Germany B2B wholesaler METRO AG is in talks with potential local partners to grow its cash-and-carry business in India. While the percentage of partnership hasn't been made clear at this stage, METRO AG spokespersons have confirmed that they are looking at "strategic options" to "accelerate the business development in India".
METRO Cash & Carry In Talks With Local Partners To Fast-Track Wholesale Business In India
METRO Cash & Carry currently operates 31 stores in the country and caters to small retailers and kiranas, hospitality business, small restaurants, food outlets along with institutional businesses.
The recent media reports suggest that METRO has reached out to several potential companies to partner or buy out its India operation at an estimated valuation of $1.5 billion to $2 billion.
However, METRO AG spokespersons said that "METRO India is a growing business in a market with enormous potential for wholesale. We are reviewing strategic options with potential partners to enhance METRO's existing wholesale capabilities and accelerate the business development in India." However, the spokesperson denied to "comment on rumours or speculations in the media."
METRO Cash & Carry currently operates 31 stores in the country and caters to small retailers and kiranas, hospitality business, small restaurants, food outlets along with institutional businesses. METRO was one of the first companies to start the cash and carry business in India in 2003 in India. But METRO seemed to have misread the India potential. The company made slow progress in initial years and till 2016, METRO had just opened 18 stores in India (with one store being shut down at Ludhiana). The company had been making losses for 14 consecutive years, and it was only in 2018 that the company finally reported profitability with a revenues of INR 6140 crores. In early 2019, METRO AG's then CEO Olaf Koch on his India visit had confirmed to Times of India that "Five years down the line, the Indian arm should generate significantly more than one billion euros in turnover and should continue to grow in profitability."
The prophecy turned true.
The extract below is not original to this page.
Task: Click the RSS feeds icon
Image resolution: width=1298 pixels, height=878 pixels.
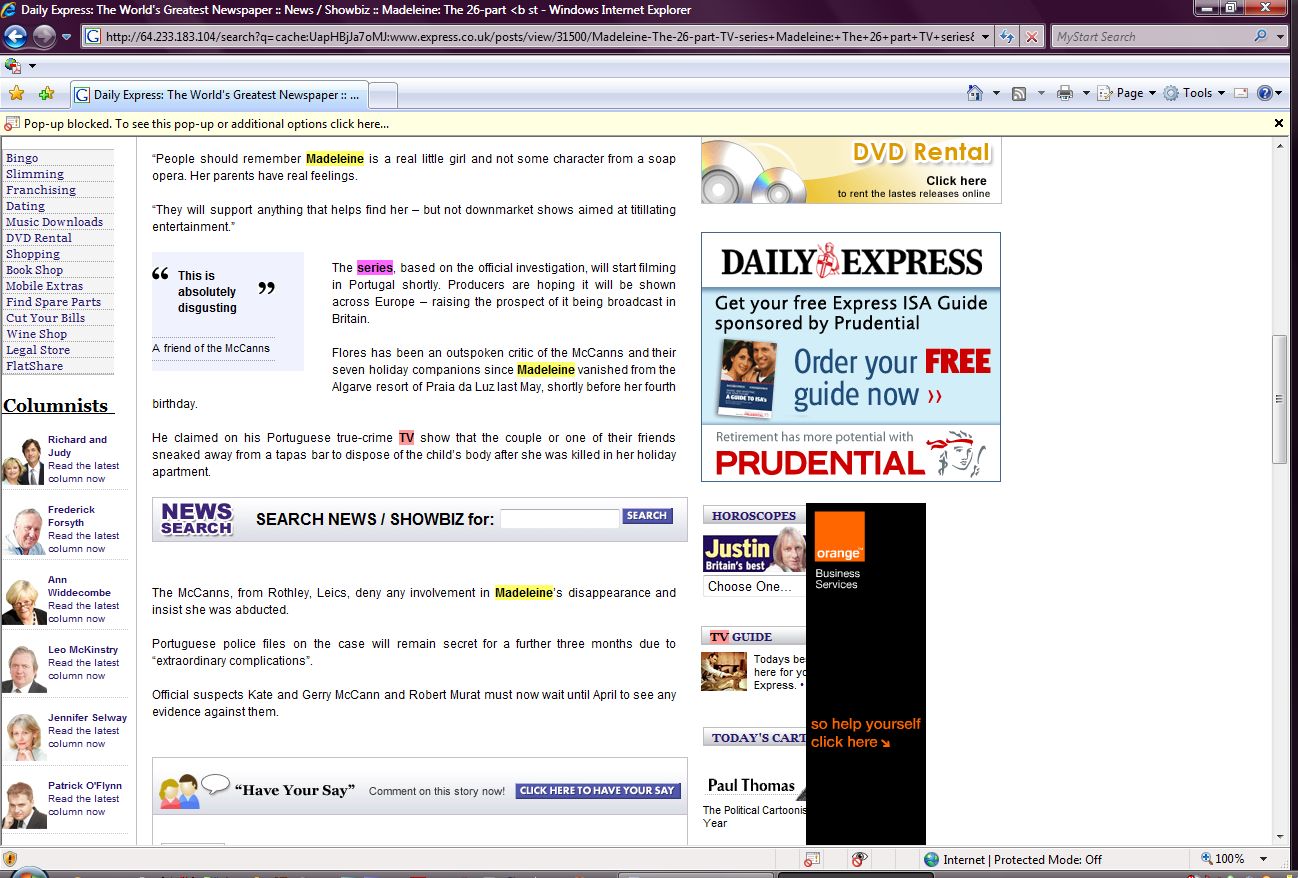Action: [1019, 93]
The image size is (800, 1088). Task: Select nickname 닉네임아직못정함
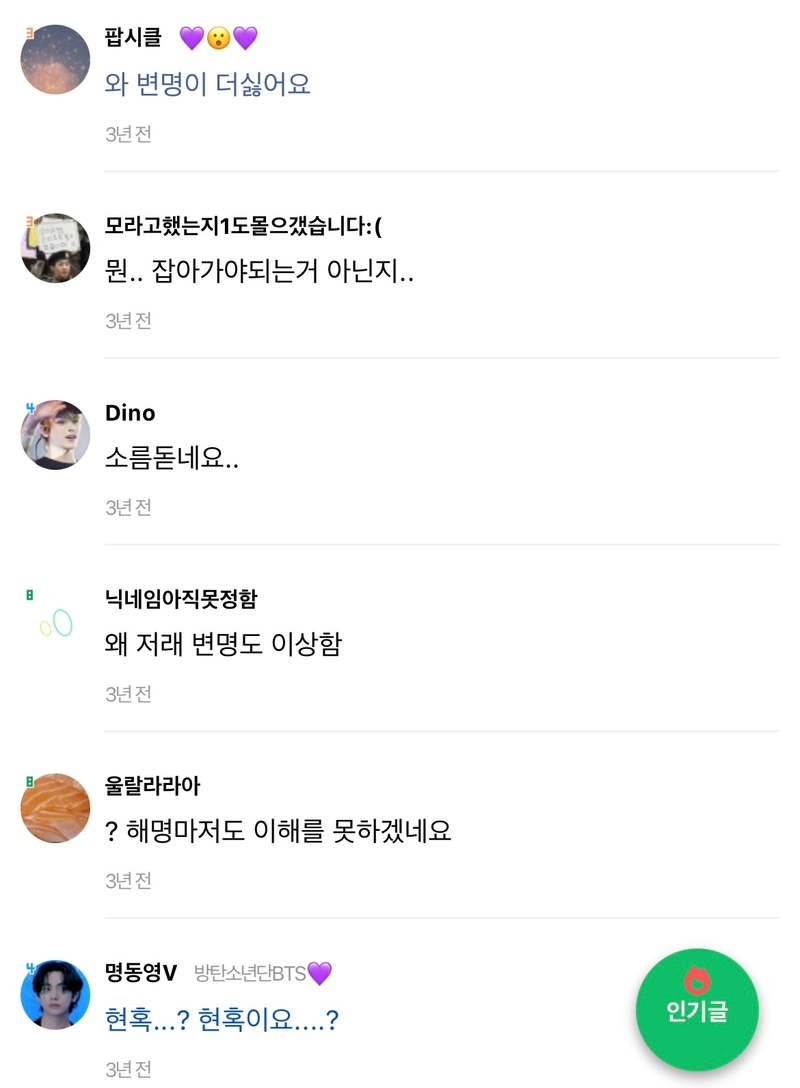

In the last five years, the company underwent a successful transition under the current CEO, Arvind Mediratta , who is accredited to have turned the company's fortunes around making it a profitable billion-dollar company. Since 2016, the company has substantially scaled operations adding 13 new stores to its portfolio, even amidst the pandemic. In FY 2020-21, the company clocked ?6,738.3 crore in revenue, with EBITDA up by 57%.?
While the company may have had a positive EBITDA and a profitable run for the last couple of years, the expansion has still been slow and has been reported due to lack of funds. Till 2015, METRO had a commitment to open 50 wholesale stores in India by 2020. However, in 2016, when Arvind Mediratta took charge of the company, he retuned the India strategy to ensure a profitable growth for India. He is quoted in an interview with HT Mint in 2016 stating that "There's a new strategic plan for the next five years for the Indian market". He made changes to the expansion model to make it more viable and cost efficient. He has been quoted in media that "METRO wants to ensure profitable growth that is sustainable."
A person familiar with the development confirmed that the turn around of the company has indeed helped the company seek the estimated valuation. Requesting anonymity, the person said "METRO is a profitable EBITDA positive company, but still has not been able to expand much due to lack of funds. To sustain in India, they will need more investments either from the parent firm or local partners."
Commenting on its India business, one of METRO India's spokespersons said, "METRO India business is doing very well and has been profitable since 2018; now continuously four years in a row. We have seen a big jump (+57%) in our EBITDA for FY 21 vs FY20. Our e-commerce business in FY 21 grew by 5.7X vs. PY and we have successfully opened three new stores in India in the last 9 months."
Pricing and margin pressures along with cost efficient real estate for opening new stores are some of the challenges that the global wholesaler has been facing in India. ?In addition, with the influx of the new age ecommerce and quick commerce players, the competition has only intensified and has been disruptive. With instant deliveries and the cash burn for meeting customer expectations, the market is majorly being driven by venture capital infusion. Amidst this, METRO seems to have been scouting for funds to stay ahead of the curve. METRO started its ecommerce for trader and kiranas only in 2020 and while it is reported that the ecommerce business is contributing to over 20% of their business, the company is looking for investment to scale up in India including its digital presence.
A person familiar with the development said the despite being profitable, the current challenges that the parent company is facing with its global operation in Ukraine and Russia, along with the global inflationary pressures has led them to tighten strings on their purse and rethink India operation.?
The Indian retail sector is estimated to cross the mark of USD 1.8 trillion by 2030, and the market dynamics are getting more intense. To survive this fierce battleground, METRO will need funds from investors to sustain competition from VC funded players and goliaths of the market.